Canada's central bank left its benchmark target for the overnight unchanged at 0.50 percent, but said the "devastating" wildfires in the province of Alberta would cut about 1.25 percentage points of the country's second quarter economic growth due to the impact on oil production.
The Bank of Canada (BOC), which cut its rate twice last year by a total of 50 basis points, added that growth in the first quarter was in line with its forecast from April - although investment remains disappointing - and growth is expected to rebound in the third quarter as oil production resumes and reconstruction begins.
In April the BOC revised upwards its forecast for 2016 growth to 1.7 percent from a previous forecast of 1.4 percent. For 2017 it projected growth of 2.3 percent, down from 2.4 percent.
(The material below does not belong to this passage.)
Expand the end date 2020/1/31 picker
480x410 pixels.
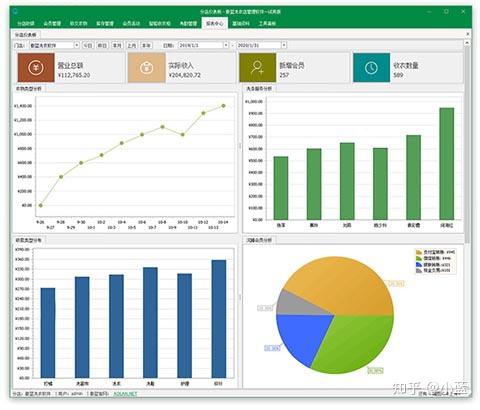(x=284, y=45)
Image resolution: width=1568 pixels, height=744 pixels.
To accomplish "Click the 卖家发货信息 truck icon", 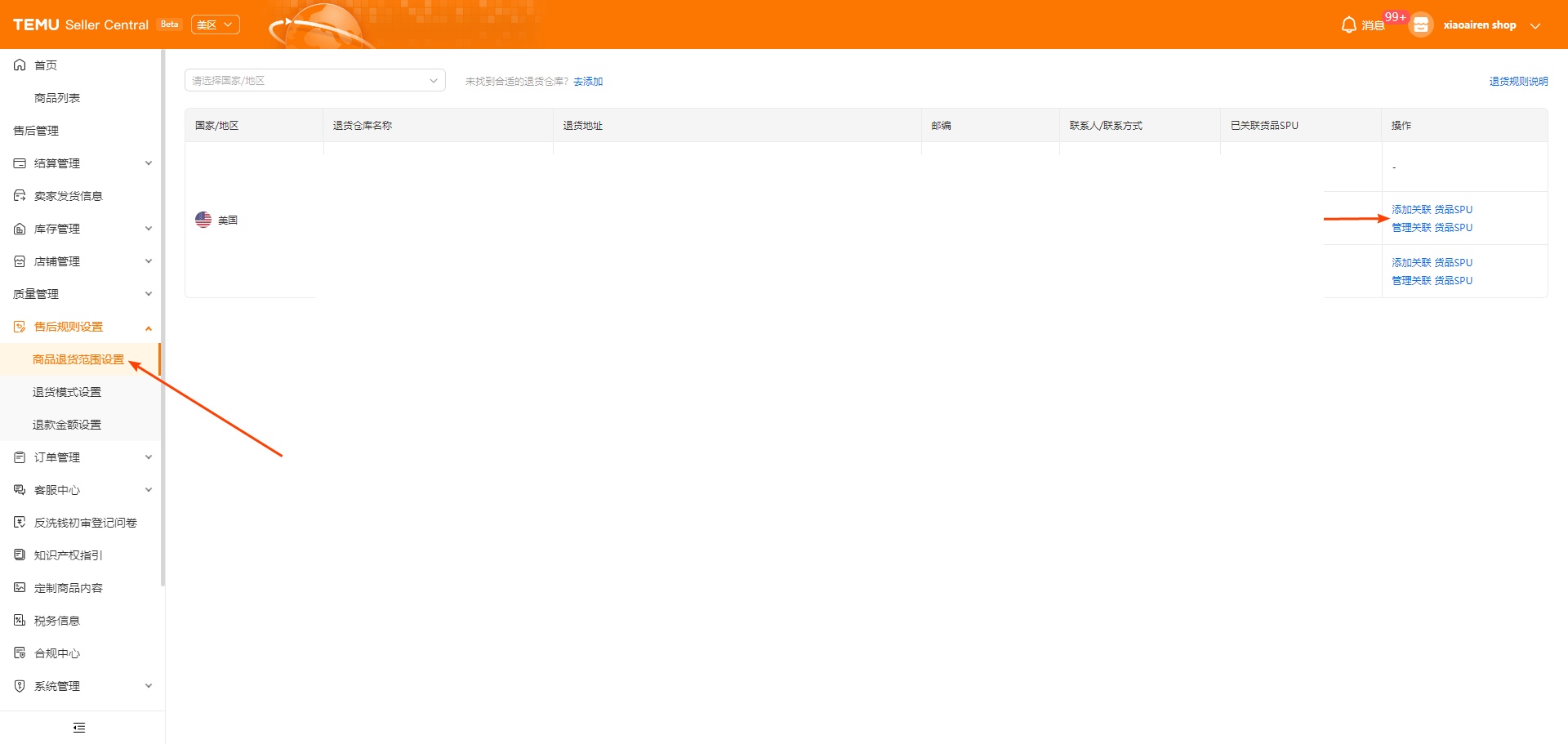I will click(x=20, y=196).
Inflation in Canada was also roughly in line with the central bank's expectation, with core inflation close to 2 percent due to the past influence of exchange rate depreciation and excess capacity.
Headline inflation rose to 1.7 percent in April from 1.3 percent in March while core inflation rose to 2.2 percent from 2.1 percent. The BOC targets inflation of 2.0 percent.
Canada's dollar, known as the loonie, started falling in sync with the 2014 decline in crude oil prices and lost 16.5 percent against the U.S. dollar last year.
But in mid-January this year the loonie started rebounding and was given further strength by the bottoming of oil prices. But since the start of this month it started to ease again and was quoted at 1.308 to the U.S. dollar today, up 5.9 percent this year.
"While the Canadian dollar has been fluctuating in response to shifting expectations of US monetary policy and higher oil prices, it is now close to the level assumed in April," the BOC said.